**INSTRUÇÕES DA TAREFA**
Devolva as linhas do material abaixo sem mudar nada, da linha que contém "Given: Select the Teemu Selanne player cell" até a linha que contém "Looking at the", incluindo as duas. Omita as imagens na resposta.

**MATERIAL FORNECIDO**
•••

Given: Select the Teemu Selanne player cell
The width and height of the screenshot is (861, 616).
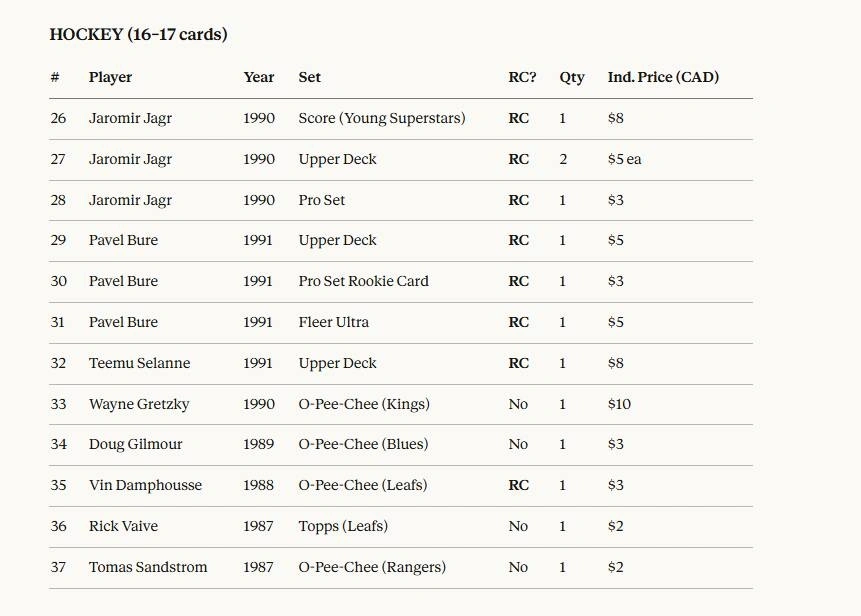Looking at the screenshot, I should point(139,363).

•••

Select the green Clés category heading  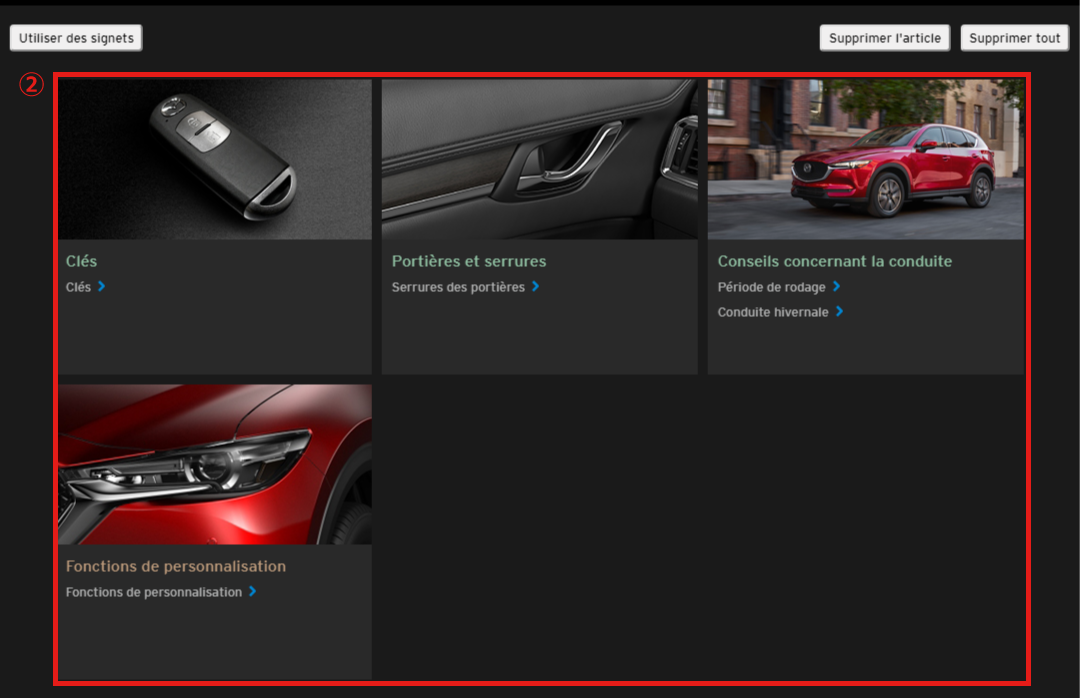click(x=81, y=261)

•••

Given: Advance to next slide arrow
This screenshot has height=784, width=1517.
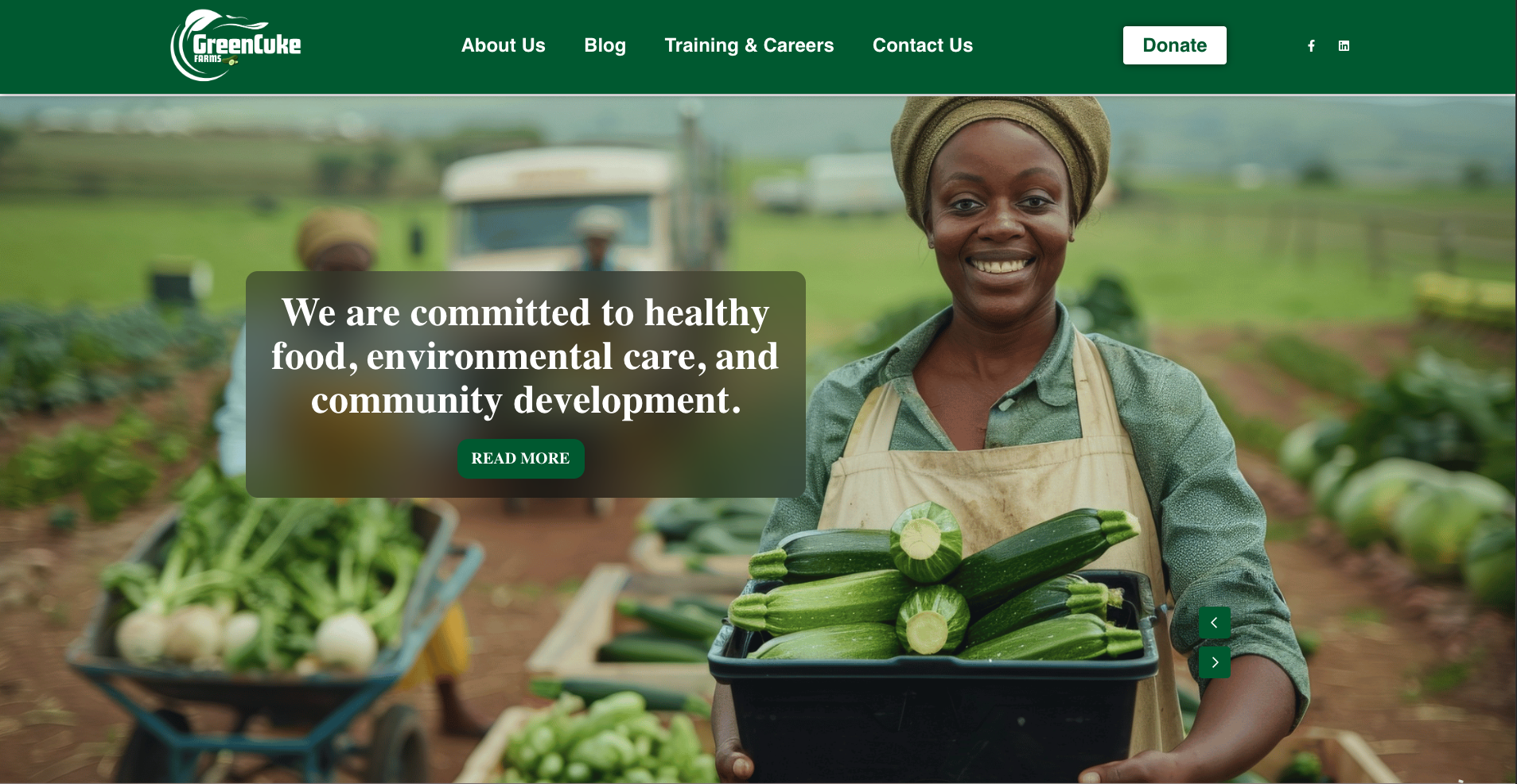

•••

**RESPOSTA DA TAREFA**
Given: Select the Teemu Selanne player cell
The width and height of the screenshot is (861, 616).
Looking at the screenshot, I should point(139,363).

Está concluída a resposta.